++++ RECORDED INFORMATION

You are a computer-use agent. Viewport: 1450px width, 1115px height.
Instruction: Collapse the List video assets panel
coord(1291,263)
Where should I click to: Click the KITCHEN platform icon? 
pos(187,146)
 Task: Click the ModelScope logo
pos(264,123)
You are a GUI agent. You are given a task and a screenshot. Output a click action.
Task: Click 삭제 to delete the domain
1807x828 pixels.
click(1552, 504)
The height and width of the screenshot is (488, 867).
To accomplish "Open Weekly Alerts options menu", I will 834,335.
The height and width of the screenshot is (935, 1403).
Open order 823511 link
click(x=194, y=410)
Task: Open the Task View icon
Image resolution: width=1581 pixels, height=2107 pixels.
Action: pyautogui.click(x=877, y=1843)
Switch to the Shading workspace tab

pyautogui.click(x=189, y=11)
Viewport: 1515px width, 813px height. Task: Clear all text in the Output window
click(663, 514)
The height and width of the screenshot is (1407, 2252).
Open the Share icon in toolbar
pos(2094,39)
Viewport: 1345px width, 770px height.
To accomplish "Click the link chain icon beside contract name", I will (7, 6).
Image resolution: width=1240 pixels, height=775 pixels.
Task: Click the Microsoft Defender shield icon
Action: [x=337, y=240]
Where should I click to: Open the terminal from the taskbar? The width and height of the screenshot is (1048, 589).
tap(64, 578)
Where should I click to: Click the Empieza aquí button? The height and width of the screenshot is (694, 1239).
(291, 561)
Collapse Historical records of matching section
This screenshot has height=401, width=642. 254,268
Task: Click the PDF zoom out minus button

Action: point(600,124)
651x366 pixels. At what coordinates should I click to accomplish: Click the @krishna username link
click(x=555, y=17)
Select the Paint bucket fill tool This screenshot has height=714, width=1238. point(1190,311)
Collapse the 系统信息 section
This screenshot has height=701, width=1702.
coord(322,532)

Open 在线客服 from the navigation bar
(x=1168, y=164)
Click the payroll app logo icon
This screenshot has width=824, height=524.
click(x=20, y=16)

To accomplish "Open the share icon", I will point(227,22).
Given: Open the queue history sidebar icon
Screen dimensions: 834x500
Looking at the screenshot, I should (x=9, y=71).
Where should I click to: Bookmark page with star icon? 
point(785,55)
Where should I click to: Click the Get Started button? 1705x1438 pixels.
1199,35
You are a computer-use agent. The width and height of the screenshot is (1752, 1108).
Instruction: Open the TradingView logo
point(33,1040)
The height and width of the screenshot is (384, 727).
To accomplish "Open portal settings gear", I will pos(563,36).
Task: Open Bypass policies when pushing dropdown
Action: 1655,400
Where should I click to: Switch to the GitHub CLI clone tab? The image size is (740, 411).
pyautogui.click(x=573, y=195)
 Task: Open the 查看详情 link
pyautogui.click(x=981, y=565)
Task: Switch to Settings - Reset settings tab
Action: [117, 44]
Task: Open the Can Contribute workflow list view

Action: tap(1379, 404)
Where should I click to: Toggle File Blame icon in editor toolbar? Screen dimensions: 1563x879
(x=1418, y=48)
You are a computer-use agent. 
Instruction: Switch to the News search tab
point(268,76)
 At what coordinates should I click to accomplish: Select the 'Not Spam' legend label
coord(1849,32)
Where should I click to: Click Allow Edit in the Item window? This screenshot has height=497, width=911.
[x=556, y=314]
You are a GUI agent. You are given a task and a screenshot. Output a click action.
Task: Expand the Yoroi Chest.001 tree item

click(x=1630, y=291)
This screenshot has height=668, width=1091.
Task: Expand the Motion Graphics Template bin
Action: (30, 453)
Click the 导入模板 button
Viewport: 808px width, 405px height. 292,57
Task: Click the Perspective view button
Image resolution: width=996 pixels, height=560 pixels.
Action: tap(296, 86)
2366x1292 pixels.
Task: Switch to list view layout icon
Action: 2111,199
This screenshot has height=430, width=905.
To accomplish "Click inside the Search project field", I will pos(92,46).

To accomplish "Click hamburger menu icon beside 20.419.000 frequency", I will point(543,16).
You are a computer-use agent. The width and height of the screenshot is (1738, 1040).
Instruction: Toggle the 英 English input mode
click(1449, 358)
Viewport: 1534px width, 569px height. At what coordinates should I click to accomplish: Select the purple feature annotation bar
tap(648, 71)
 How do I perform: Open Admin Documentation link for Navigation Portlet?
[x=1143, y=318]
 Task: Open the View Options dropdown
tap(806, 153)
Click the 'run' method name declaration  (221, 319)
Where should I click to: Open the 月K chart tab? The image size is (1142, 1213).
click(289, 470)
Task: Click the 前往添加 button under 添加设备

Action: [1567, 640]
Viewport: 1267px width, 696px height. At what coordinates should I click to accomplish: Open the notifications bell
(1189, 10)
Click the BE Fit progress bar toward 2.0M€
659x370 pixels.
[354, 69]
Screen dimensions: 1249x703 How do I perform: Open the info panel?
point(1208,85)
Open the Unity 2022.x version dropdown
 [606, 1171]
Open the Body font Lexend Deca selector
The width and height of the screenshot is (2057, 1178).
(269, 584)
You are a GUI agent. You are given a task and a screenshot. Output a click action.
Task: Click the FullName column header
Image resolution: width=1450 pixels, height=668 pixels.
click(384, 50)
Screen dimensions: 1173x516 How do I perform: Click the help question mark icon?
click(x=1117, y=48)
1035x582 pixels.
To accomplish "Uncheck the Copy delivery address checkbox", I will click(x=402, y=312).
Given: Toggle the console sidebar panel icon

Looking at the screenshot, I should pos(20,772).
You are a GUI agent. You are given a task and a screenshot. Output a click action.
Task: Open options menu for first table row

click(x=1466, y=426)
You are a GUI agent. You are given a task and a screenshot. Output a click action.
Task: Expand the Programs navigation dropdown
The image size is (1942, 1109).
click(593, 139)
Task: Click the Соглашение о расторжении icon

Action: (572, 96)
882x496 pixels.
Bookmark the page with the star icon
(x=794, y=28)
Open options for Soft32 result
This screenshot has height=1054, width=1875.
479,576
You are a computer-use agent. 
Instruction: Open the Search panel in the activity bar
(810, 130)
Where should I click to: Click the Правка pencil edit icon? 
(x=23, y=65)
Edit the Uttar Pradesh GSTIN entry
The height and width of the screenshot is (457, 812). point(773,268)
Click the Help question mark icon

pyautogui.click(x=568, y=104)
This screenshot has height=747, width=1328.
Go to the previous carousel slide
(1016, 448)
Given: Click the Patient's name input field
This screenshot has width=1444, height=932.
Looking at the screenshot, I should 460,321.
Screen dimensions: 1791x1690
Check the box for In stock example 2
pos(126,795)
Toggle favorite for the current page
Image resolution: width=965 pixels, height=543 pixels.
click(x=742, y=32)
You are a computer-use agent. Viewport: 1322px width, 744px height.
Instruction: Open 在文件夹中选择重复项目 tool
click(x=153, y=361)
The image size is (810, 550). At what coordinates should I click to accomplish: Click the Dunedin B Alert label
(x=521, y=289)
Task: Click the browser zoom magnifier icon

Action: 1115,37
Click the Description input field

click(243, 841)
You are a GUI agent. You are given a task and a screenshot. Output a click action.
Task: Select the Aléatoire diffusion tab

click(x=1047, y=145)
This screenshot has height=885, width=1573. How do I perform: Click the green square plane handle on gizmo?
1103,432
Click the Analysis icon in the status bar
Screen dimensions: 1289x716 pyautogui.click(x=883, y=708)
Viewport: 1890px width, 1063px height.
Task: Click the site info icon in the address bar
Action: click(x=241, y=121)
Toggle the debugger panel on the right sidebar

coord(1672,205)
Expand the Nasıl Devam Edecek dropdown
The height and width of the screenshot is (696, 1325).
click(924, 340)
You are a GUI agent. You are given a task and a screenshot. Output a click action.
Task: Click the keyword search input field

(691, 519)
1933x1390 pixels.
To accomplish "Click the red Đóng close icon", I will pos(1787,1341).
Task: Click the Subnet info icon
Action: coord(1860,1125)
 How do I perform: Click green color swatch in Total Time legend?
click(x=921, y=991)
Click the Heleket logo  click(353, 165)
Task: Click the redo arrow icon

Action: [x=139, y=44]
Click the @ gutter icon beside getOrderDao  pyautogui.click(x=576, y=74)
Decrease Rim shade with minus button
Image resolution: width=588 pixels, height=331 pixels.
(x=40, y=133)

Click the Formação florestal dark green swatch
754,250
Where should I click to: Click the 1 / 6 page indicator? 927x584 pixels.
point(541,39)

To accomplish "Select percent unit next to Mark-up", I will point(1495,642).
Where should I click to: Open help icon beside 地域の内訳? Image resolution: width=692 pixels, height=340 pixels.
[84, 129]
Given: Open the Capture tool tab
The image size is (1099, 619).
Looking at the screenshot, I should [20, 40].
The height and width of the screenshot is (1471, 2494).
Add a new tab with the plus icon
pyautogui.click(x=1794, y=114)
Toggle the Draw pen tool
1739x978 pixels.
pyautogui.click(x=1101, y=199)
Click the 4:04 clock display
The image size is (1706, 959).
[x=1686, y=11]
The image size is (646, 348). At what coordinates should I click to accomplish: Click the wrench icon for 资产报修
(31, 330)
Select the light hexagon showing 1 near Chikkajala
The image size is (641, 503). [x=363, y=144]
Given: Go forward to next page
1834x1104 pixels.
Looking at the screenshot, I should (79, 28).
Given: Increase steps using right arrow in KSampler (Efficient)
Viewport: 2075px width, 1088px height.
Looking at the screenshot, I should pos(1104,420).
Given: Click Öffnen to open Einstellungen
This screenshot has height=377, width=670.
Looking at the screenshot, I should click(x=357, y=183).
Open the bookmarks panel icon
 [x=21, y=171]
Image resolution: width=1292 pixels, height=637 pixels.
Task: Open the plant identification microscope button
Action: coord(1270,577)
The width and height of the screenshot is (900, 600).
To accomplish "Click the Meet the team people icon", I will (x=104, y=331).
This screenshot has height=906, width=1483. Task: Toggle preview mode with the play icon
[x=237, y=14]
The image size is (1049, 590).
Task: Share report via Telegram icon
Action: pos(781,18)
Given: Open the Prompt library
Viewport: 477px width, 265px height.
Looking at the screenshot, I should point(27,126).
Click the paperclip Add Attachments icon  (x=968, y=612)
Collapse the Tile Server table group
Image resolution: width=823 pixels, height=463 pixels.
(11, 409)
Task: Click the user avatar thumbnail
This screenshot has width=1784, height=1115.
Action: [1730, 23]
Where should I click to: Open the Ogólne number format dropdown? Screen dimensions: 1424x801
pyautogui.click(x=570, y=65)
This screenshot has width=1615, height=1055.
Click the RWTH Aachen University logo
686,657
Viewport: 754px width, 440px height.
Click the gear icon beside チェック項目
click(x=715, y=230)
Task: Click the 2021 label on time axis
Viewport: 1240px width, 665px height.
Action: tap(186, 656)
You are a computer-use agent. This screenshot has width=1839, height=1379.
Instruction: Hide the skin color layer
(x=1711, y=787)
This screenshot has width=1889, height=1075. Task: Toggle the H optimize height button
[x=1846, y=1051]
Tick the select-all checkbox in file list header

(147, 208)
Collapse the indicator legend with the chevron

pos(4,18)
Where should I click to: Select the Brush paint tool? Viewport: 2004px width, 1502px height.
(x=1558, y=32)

++++++++

INSTRUCTIONS FOR THE TASK.
Starting at the first line of the records, print each line exactly, stopping after the line that contains "Viewport: 1345px width, 770px height.".

RESULT BELOW.
You are a computer-use agent. Viewport: 1450px width, 1115px height.
Instruction: Collapse the List video assets panel
coord(1291,263)
Where should I click to: Click the KITCHEN platform icon? 
pos(187,146)
 Task: Click the ModelScope logo
pos(264,123)
You are a GUI agent. You are given a task and a screenshot. Output a click action.
Task: Click 삭제 to delete the domain
1807x828 pixels.
click(1552, 504)
The height and width of the screenshot is (488, 867).
To accomplish "Open Weekly Alerts options menu", I will 834,335.
The height and width of the screenshot is (935, 1403).
Open order 823511 link
click(x=194, y=410)
Task: Open the Task View icon
Image resolution: width=1581 pixels, height=2107 pixels.
Action: pyautogui.click(x=877, y=1843)
Switch to the Shading workspace tab

pyautogui.click(x=189, y=11)
Viewport: 1515px width, 813px height. Task: Clear all text in the Output window
click(663, 514)
The height and width of the screenshot is (1407, 2252).
Open the Share icon in toolbar
pos(2094,39)
Viewport: 1345px width, 770px height.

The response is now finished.